R717 Ammonia as a refrigerant
History of ammonia in the refrigeration industry
Ammonia (NH3 or R717) is the refrigerant that was first used in cold steam engines around 1870. More than 100 years ago, it has been used as a refrigerant in large-scale refrigeration and industrial plants.
NH3 has the lowest TEWI (Total Equivalent Warming Impact = direct greenhouse effect of the refrigerant, as well as indirect greenhouse effect due to the energy consumption of the plant).
The ozone depletion potential (ODP) of ammonia is 0. Thus, ammonia is considered to be relatively environmentally friendly.
The low molar mass of NH3 in relation to air means that gaseous refrigerant from a refrigeration system rises very quickly in the room and can be brought out of the room via an exhaust fan.
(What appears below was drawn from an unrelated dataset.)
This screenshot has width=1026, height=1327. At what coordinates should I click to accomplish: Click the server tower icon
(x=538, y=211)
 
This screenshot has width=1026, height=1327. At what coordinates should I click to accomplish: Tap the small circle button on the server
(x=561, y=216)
In the stratosphere, the lifetime of NH3 is about seven to fourteen days. Thus it is considered very short-lived.
The evaporation temperature of NH3 is about -33 ° C (atmospheric pressure).
Refrigeration systems with a lower evaporation temperature than -33 ° C thus work in the vacuum range. Thus, all leaks on the suction side lead to the entry of air and humidity into the refrigeration system.
At water (moisture input) NH3 has a high affinity. 1 kg of water can theoretically dissolve up to 7 kg NH3; it produces ammonium hydroxide (sal ammoniac). The redissolution of NH3 is an exothermic process. The solution heats up strongly.
An NH3 plant with high water content reduces the performance. Here it is advisable to install a NH3 drying plant (also on loan).
As a general rule, systems operating in the vacuum range should be equipped with an automatic air vent. This ensures that foreign gases are permanently removed from the refrigeration system.
Another important issue with NH3 refrigeration systems is the refrigeration oil.
In contrast to freons, NH3 does not combine with the oils used as standard, which results in a fundamentally different oil return.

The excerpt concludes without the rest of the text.